Talk:Interagency Data Stewardship/LifeCycle/Jul2009MeetingPlans

How Do I Tell if Two Files are Identical Enough to Have the Same Identifier? -- Bruce R. Barkstrom (Brb) 15:20, 7 April 2009 (EDT) -- Bruce R. Barkstrom (Brb) 15:20, 7 April 2009 (EDT)

Here's a fairly serious couple of questions for the group concerned with identifiers:

1.When are two files that contain the same data "identical"? Answers should be provided by algorithms that purport to answer this question. Examples would be useful. For example, suppose we took an array and embedded it into a binary file, an HDF file, and an XML file. We probably wouldn't call these identical, but we'd probably want to have identifiers that could help say something like "these contain the same data, but they have different formats".

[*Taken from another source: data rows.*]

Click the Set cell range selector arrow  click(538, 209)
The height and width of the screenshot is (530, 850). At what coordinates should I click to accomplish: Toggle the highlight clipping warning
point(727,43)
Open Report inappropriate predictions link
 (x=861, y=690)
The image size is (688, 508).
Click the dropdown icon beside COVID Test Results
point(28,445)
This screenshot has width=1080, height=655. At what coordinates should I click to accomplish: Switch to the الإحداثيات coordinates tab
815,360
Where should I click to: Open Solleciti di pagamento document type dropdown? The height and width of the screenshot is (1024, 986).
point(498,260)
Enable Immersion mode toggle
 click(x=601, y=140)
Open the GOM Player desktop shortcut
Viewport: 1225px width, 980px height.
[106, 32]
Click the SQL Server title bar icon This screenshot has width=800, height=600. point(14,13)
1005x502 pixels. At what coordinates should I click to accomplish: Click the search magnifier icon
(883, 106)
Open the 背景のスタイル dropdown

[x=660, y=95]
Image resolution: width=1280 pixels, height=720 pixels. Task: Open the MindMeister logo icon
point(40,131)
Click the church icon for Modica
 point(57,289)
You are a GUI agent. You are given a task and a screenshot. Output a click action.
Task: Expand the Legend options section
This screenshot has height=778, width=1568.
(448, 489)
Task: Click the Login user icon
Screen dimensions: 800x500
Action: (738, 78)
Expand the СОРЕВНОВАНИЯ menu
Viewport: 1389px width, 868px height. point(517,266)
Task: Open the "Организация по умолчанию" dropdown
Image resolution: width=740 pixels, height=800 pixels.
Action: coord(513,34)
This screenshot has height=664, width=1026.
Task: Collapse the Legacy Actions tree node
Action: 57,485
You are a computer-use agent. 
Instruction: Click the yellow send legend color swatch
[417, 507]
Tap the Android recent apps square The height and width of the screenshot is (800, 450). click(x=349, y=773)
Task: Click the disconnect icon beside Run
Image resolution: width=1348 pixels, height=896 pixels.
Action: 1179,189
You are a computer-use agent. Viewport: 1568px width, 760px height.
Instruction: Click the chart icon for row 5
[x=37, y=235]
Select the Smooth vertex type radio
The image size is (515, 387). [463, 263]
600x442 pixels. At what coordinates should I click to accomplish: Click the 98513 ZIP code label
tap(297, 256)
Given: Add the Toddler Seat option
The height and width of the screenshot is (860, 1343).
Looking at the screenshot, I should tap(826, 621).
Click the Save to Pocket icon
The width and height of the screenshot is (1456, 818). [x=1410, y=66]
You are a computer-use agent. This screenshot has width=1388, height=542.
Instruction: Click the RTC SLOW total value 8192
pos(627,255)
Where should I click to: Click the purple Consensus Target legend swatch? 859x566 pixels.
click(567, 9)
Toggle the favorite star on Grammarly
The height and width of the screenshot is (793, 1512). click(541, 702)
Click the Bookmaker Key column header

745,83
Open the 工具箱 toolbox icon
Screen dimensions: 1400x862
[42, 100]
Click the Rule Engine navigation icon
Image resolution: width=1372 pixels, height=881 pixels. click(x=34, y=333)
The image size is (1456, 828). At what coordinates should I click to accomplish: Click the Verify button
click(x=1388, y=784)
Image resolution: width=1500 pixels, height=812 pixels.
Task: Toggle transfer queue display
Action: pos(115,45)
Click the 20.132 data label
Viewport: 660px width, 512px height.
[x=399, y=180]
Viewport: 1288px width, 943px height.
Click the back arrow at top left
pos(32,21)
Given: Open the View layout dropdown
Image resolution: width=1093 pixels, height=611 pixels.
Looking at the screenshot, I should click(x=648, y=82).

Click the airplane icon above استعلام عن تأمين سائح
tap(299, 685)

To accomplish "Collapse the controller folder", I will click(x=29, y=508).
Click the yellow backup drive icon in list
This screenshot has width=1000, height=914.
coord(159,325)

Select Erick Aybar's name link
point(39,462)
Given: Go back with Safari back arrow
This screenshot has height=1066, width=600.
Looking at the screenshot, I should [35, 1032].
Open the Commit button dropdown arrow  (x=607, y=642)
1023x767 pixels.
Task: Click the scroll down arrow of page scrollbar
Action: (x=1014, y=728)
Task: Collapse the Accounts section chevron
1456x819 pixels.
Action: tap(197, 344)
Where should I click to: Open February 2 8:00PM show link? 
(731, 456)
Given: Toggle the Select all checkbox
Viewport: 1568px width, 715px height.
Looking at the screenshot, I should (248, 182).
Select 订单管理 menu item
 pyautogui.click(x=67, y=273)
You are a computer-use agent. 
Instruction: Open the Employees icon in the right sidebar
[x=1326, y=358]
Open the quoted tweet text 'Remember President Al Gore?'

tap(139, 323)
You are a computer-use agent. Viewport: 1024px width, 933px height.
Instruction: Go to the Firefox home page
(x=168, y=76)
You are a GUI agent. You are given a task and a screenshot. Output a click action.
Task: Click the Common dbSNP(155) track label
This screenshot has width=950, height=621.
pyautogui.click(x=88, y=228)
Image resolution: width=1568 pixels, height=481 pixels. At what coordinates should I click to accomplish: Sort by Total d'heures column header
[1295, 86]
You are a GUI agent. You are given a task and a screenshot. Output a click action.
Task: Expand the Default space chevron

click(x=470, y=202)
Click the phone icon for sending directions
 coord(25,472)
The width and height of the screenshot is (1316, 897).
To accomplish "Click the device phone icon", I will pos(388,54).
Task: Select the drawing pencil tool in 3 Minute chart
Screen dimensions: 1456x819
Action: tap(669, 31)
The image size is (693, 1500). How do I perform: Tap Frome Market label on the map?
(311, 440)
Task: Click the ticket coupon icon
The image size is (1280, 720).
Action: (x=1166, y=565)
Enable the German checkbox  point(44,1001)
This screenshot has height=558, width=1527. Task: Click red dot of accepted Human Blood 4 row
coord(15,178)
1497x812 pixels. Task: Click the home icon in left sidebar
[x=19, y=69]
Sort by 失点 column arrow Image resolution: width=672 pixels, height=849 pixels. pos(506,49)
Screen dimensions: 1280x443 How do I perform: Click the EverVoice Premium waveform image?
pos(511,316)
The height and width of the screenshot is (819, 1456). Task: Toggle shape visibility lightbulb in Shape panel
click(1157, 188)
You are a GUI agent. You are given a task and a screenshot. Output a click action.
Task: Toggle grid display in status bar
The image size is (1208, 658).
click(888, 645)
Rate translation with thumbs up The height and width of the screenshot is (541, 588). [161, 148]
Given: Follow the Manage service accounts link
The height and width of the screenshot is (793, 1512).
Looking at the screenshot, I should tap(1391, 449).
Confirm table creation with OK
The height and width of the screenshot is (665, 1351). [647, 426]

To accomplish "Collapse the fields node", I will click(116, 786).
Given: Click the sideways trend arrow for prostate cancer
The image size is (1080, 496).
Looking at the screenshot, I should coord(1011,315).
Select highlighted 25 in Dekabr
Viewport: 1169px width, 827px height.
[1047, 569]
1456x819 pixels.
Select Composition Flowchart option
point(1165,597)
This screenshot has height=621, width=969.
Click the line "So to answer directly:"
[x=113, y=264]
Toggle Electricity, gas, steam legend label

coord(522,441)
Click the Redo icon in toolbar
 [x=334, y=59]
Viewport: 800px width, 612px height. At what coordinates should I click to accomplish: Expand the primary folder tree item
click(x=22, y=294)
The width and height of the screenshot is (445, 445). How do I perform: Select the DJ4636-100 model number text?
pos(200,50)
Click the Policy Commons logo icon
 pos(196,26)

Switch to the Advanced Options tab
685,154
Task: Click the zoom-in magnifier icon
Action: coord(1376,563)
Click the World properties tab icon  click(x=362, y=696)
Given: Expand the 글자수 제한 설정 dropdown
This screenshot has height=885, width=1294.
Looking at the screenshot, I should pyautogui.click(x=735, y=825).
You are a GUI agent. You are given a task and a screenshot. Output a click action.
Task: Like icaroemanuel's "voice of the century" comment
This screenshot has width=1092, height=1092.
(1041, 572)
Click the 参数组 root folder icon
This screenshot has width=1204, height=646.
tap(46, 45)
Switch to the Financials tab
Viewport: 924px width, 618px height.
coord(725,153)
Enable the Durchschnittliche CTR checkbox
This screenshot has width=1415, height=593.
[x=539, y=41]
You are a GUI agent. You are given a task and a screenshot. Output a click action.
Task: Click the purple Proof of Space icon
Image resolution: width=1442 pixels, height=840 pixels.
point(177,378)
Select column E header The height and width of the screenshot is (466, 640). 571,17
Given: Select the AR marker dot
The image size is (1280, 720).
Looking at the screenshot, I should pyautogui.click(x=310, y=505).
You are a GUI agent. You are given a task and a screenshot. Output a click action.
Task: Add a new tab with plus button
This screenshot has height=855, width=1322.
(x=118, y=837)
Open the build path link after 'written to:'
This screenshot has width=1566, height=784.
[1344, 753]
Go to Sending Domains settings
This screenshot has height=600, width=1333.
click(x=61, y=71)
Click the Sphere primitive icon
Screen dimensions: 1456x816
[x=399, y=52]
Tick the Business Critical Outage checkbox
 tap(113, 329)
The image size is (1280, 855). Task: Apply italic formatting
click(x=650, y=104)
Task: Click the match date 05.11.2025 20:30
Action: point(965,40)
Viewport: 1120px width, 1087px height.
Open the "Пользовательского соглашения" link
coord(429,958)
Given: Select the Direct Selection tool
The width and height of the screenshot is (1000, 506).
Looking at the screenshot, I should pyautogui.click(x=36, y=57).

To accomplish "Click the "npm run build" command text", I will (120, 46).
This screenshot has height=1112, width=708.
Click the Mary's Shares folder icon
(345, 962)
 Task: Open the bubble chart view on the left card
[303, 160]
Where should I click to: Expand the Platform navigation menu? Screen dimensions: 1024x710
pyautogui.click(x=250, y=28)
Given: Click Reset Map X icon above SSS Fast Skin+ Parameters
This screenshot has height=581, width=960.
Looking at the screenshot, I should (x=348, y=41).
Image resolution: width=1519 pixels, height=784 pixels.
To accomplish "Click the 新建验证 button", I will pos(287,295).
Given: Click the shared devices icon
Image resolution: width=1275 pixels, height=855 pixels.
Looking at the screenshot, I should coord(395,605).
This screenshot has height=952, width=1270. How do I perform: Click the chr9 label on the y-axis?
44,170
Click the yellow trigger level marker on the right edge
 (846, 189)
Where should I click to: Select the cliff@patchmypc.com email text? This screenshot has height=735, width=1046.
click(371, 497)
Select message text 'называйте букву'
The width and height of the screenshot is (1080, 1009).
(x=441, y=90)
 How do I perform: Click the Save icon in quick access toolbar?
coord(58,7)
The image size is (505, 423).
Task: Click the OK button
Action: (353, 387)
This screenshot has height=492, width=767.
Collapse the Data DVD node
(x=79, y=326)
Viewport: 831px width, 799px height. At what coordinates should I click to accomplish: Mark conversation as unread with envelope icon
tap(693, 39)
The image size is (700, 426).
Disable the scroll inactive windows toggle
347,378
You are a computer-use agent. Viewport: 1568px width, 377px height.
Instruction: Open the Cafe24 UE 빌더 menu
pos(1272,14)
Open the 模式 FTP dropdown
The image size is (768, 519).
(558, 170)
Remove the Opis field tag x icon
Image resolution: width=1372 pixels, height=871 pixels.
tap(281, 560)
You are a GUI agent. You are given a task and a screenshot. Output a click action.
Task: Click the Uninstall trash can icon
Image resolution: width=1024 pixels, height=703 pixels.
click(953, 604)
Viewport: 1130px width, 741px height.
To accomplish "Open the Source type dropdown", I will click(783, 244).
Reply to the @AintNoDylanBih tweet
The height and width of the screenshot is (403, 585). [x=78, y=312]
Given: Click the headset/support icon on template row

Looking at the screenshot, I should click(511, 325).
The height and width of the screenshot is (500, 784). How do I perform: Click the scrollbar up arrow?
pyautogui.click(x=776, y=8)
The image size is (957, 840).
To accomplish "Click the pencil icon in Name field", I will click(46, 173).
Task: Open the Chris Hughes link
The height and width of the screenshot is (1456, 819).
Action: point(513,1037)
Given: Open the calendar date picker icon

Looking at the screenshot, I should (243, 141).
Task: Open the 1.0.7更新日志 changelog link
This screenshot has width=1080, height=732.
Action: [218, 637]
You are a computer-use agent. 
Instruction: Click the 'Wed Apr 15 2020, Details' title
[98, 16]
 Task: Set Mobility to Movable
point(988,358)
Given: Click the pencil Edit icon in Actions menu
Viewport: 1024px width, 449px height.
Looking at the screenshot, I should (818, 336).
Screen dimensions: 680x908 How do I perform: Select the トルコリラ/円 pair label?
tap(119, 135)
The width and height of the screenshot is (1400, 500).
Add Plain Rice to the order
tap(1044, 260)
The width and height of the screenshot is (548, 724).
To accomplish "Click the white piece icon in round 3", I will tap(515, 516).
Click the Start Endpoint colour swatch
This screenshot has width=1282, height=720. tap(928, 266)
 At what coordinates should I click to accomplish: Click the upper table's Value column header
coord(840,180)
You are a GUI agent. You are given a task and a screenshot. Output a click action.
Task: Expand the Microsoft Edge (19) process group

2. More difficult: suppose one of the files underwent a migrational transformation that converted ASCII characters to Unicode, 16-bit integers to 32-bit integers, and floats to double precision numbers. Should the transformed file have the same identifier - or does it need a new one? I'm inclined to think the identifier could be the same - but it could be a new format and therefore a variant of the original file.

3. How about transforming the order of array storage - FORTRAN to C (row-major to column-major)? In this case, I'm probably inclined to think the transformed file needs a new identifier as a variant format, although I think HDF could handle this.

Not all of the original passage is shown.